## What is expected
Copy the lines from the one containing "This screenshot has width=1270, height=952." through the last line below, inclusive, and leave the pictures out of your answer.

## Dataset
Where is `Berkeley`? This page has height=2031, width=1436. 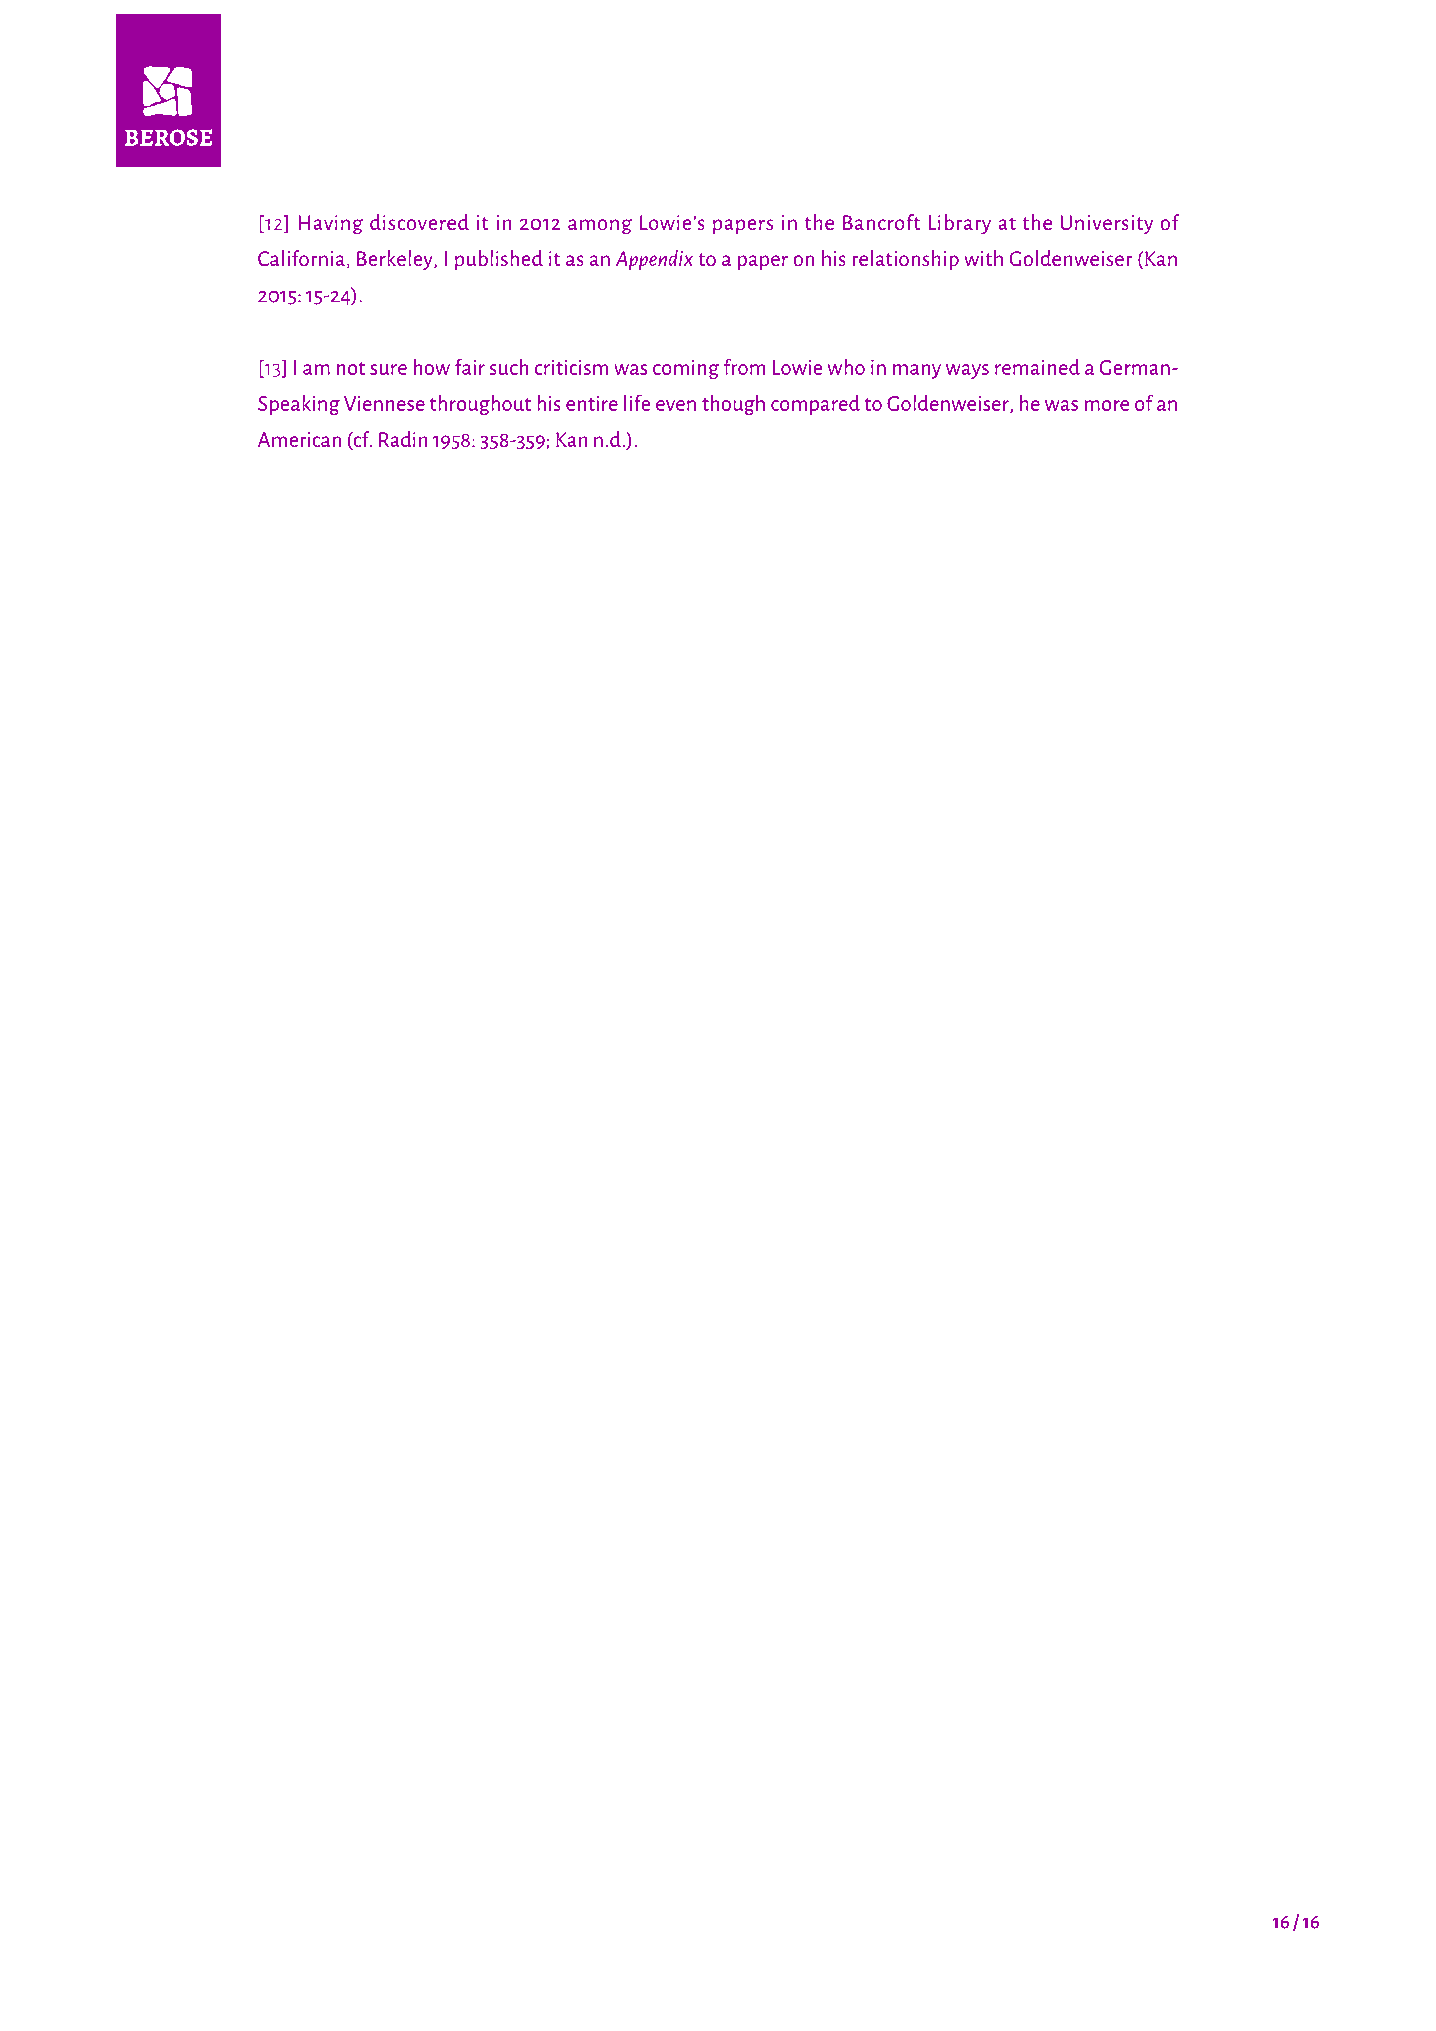 Berkeley is located at coordinates (396, 260).
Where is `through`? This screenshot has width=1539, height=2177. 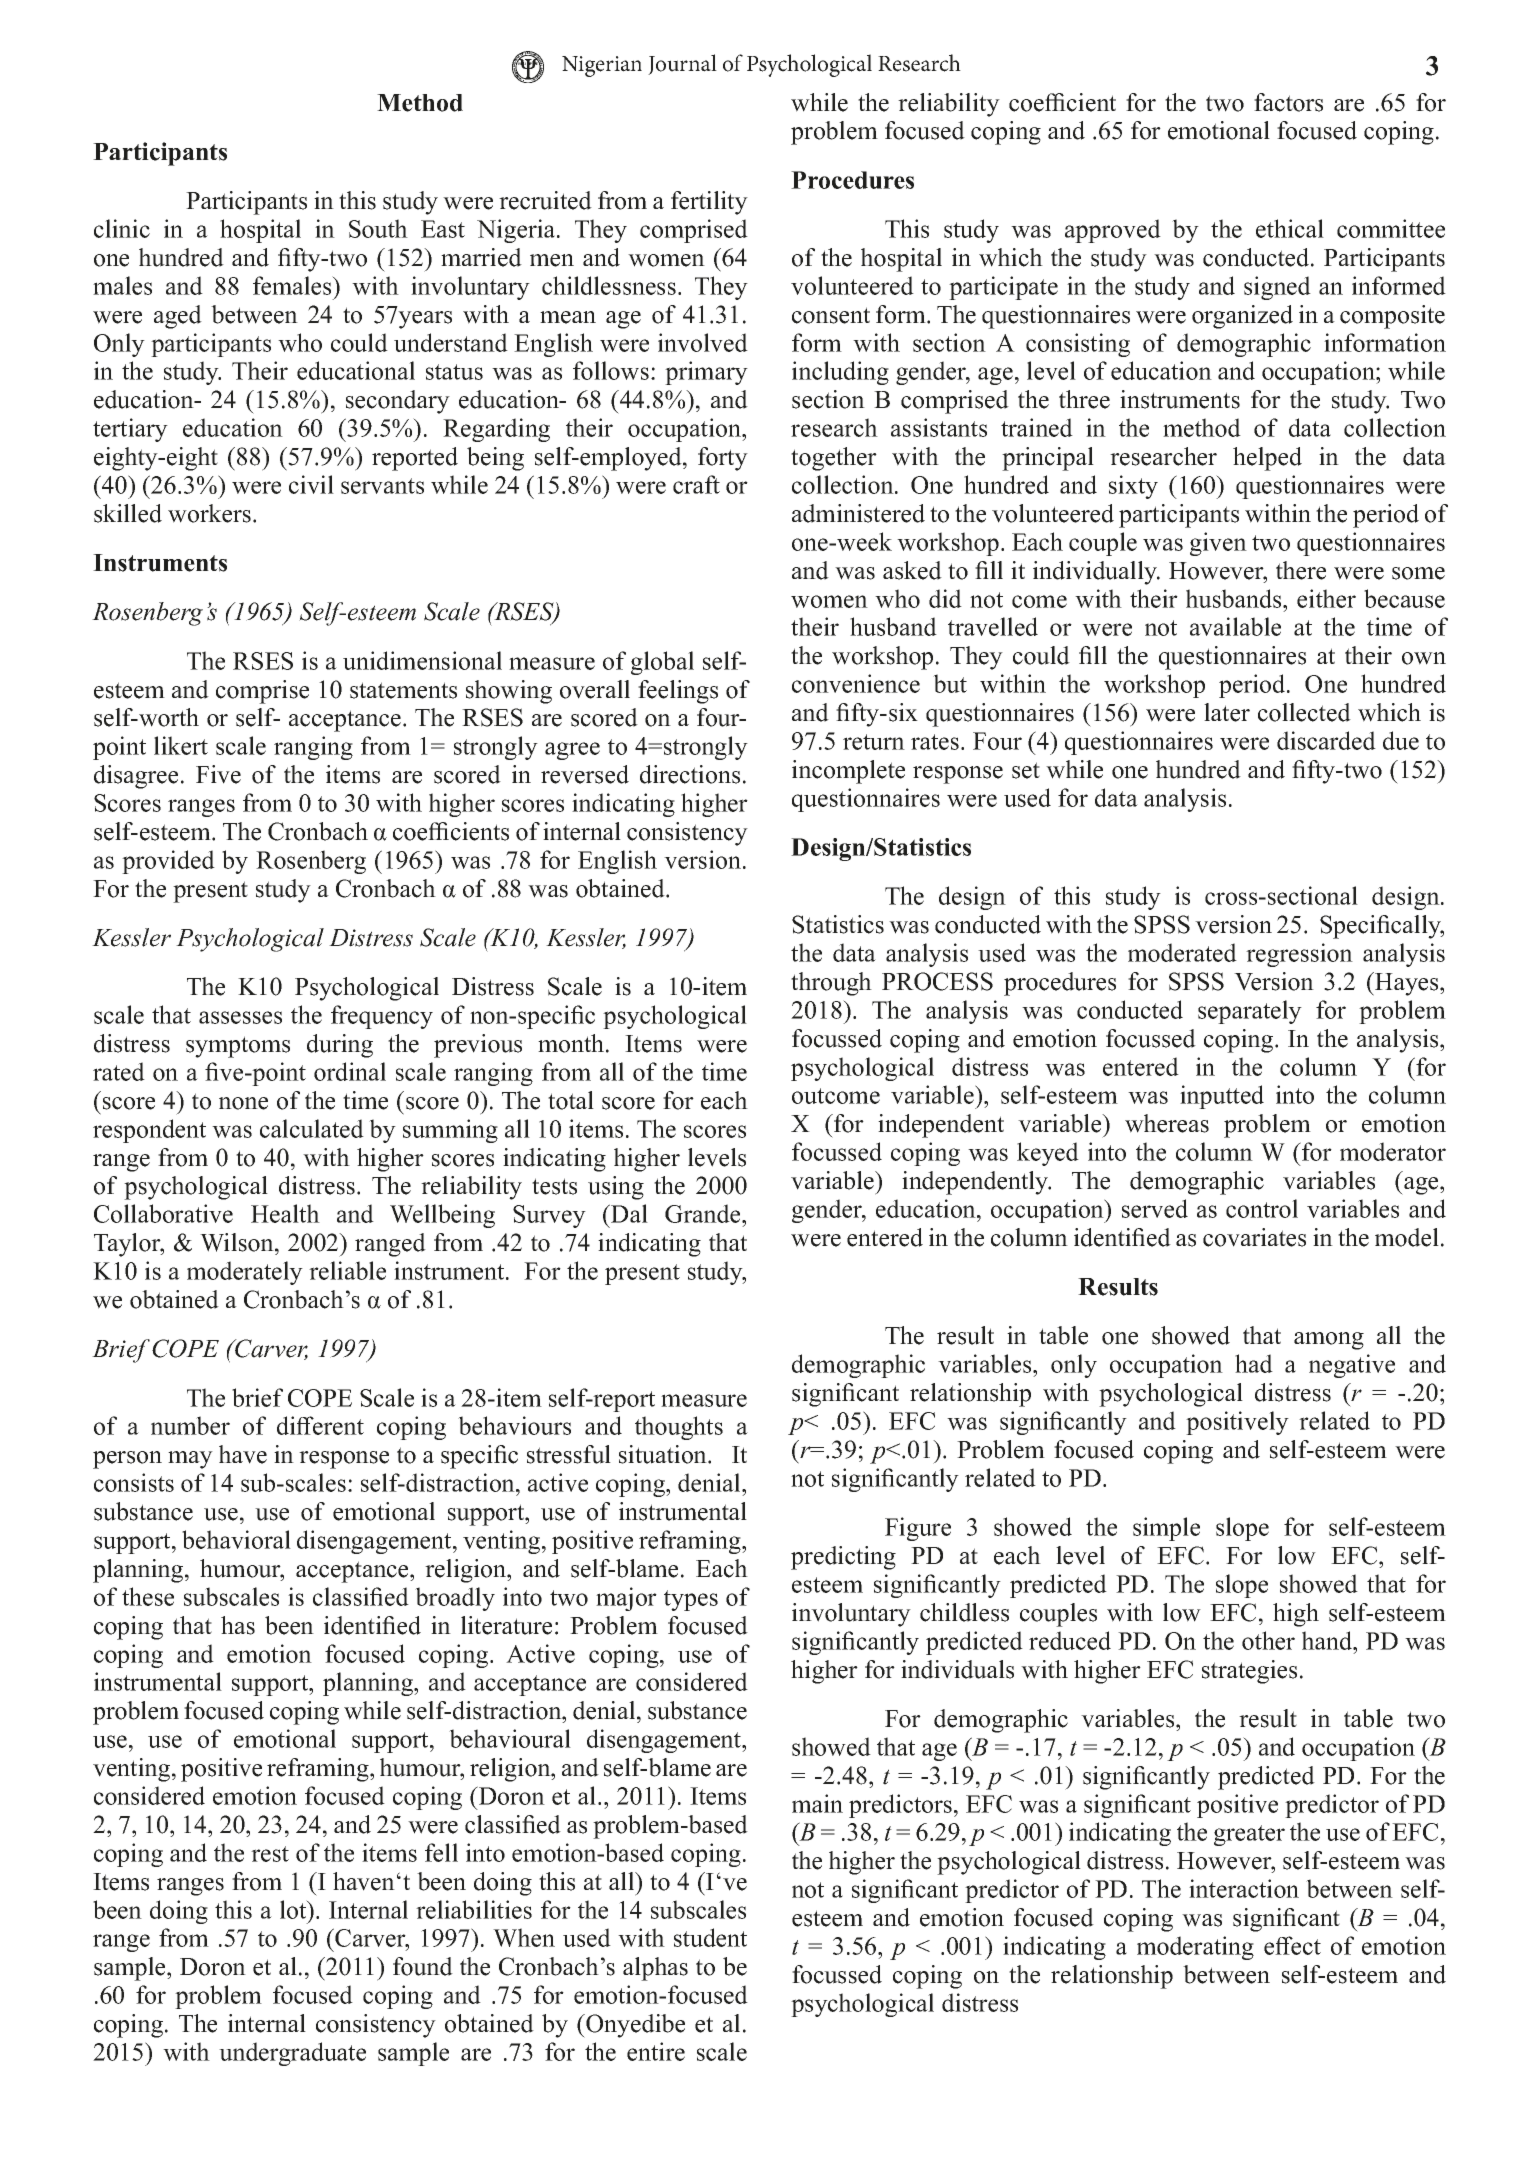
through is located at coordinates (831, 984).
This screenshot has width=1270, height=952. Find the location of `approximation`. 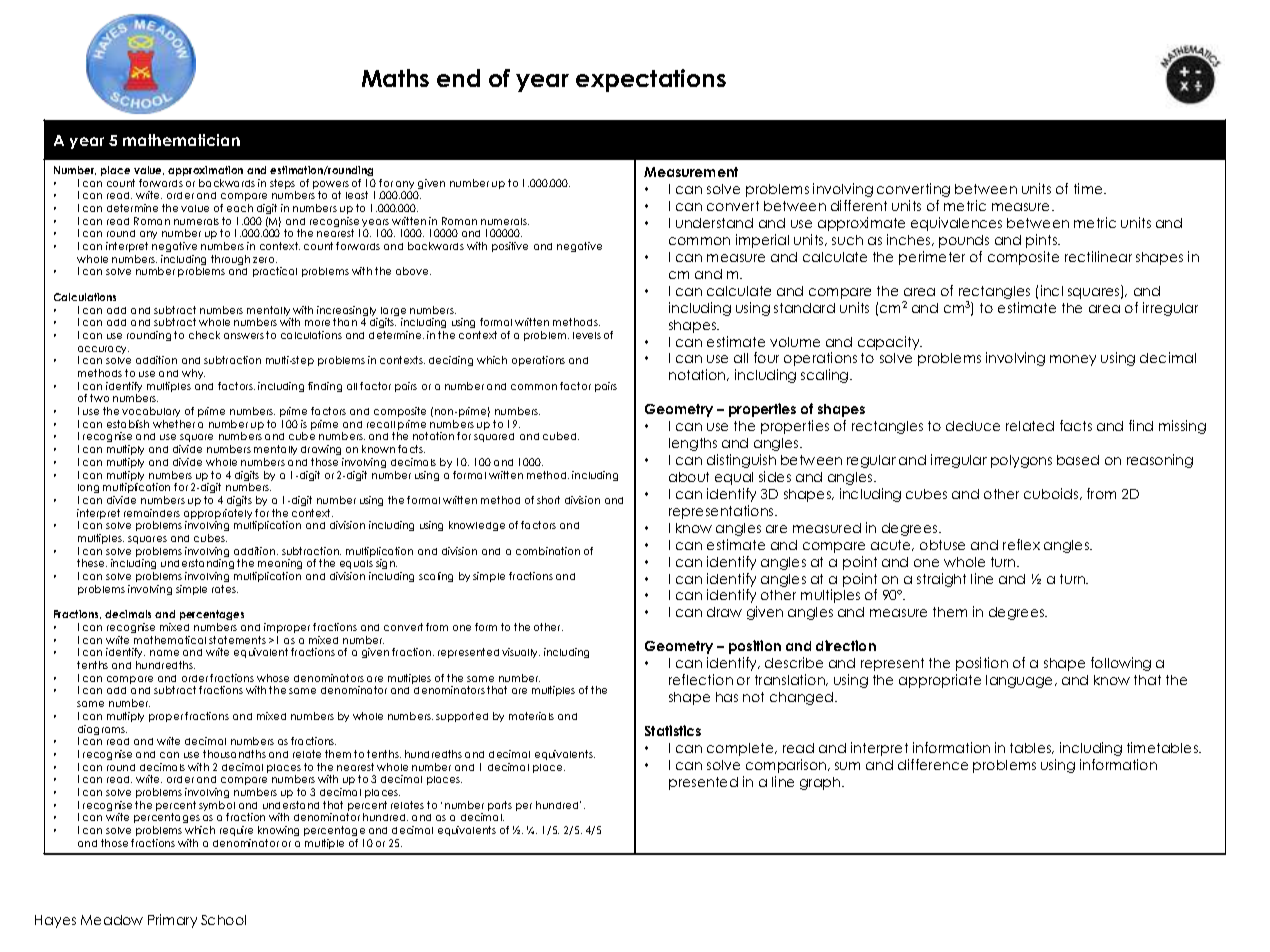

approximation is located at coordinates (205, 171).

## Answer to the exercise
This screenshot has width=1270, height=952. Find the location of `approximation`. 

approximation is located at coordinates (205, 171).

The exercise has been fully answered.